[Data extracted from a collection]
========

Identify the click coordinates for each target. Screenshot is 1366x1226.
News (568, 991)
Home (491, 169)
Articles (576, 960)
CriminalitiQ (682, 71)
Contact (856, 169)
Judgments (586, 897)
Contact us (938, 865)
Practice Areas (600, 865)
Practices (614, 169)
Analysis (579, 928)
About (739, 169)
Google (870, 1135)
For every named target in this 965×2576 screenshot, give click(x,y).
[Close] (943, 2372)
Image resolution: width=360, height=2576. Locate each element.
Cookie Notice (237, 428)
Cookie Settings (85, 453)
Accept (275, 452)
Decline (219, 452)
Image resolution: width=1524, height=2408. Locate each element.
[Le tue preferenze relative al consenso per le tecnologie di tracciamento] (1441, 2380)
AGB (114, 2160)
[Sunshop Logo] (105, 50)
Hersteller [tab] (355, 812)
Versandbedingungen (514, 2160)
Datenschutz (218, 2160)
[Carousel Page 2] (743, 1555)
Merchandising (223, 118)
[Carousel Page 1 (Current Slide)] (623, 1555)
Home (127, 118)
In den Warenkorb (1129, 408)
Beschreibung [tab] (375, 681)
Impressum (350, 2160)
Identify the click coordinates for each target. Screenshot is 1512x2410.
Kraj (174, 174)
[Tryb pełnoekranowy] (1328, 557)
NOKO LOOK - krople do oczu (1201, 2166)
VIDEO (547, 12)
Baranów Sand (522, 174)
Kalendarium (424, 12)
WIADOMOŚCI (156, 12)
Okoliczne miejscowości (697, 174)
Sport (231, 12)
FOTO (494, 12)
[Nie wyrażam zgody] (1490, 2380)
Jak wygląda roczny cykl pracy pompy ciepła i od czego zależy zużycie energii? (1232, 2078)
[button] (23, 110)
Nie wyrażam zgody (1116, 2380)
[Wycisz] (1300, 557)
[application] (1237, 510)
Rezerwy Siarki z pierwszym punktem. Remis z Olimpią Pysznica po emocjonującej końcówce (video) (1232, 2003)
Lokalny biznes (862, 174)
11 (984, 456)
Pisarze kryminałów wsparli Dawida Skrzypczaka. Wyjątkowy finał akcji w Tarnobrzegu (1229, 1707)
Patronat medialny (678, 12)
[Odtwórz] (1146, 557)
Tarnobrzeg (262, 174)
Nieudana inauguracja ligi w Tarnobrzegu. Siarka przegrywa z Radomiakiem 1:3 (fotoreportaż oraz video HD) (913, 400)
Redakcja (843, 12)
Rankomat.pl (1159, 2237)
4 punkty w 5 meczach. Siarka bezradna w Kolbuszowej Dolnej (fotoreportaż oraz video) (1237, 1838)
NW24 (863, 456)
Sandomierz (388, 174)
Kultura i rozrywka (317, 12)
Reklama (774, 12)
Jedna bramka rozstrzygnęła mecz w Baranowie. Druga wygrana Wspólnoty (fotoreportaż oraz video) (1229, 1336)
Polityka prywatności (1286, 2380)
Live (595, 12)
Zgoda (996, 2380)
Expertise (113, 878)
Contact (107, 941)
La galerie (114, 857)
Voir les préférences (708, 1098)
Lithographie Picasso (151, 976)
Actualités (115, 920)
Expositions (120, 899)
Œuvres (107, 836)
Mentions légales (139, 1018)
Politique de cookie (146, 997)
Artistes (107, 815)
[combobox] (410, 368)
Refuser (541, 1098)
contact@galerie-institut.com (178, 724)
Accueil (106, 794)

========

- **WORK REQUEST**
Repeat the entries above verbatim, but only from the line that has "Practice Areas (600, 865)" down to the line that has "NOKO LOOK - krople do oczu (1201, 2166)", inclusive.

- **RESULT OF THIS TASK**
Practice Areas (600, 865)
Practices (614, 169)
Analysis (579, 928)
About (739, 169)
Google (870, 1135)
For every named target in this 965×2576 screenshot, give click(x,y).
[Close] (943, 2372)
Image resolution: width=360, height=2576. Locate each element.
Cookie Notice (237, 428)
Cookie Settings (85, 453)
Accept (275, 452)
Decline (219, 452)
Image resolution: width=1524, height=2408. Locate each element.
[Le tue preferenze relative al consenso per le tecnologie di tracciamento] (1441, 2380)
AGB (114, 2160)
[Sunshop Logo] (105, 50)
Hersteller [tab] (355, 812)
Versandbedingungen (514, 2160)
Datenschutz (218, 2160)
[Carousel Page 2] (743, 1555)
Merchandising (223, 118)
[Carousel Page 1 (Current Slide)] (623, 1555)
Home (127, 118)
In den Warenkorb (1129, 408)
Beschreibung [tab] (375, 681)
Impressum (350, 2160)
Identify the click coordinates for each target. Screenshot is 1512x2410.
Kraj (174, 174)
[Tryb pełnoekranowy] (1328, 557)
NOKO LOOK - krople do oczu (1201, 2166)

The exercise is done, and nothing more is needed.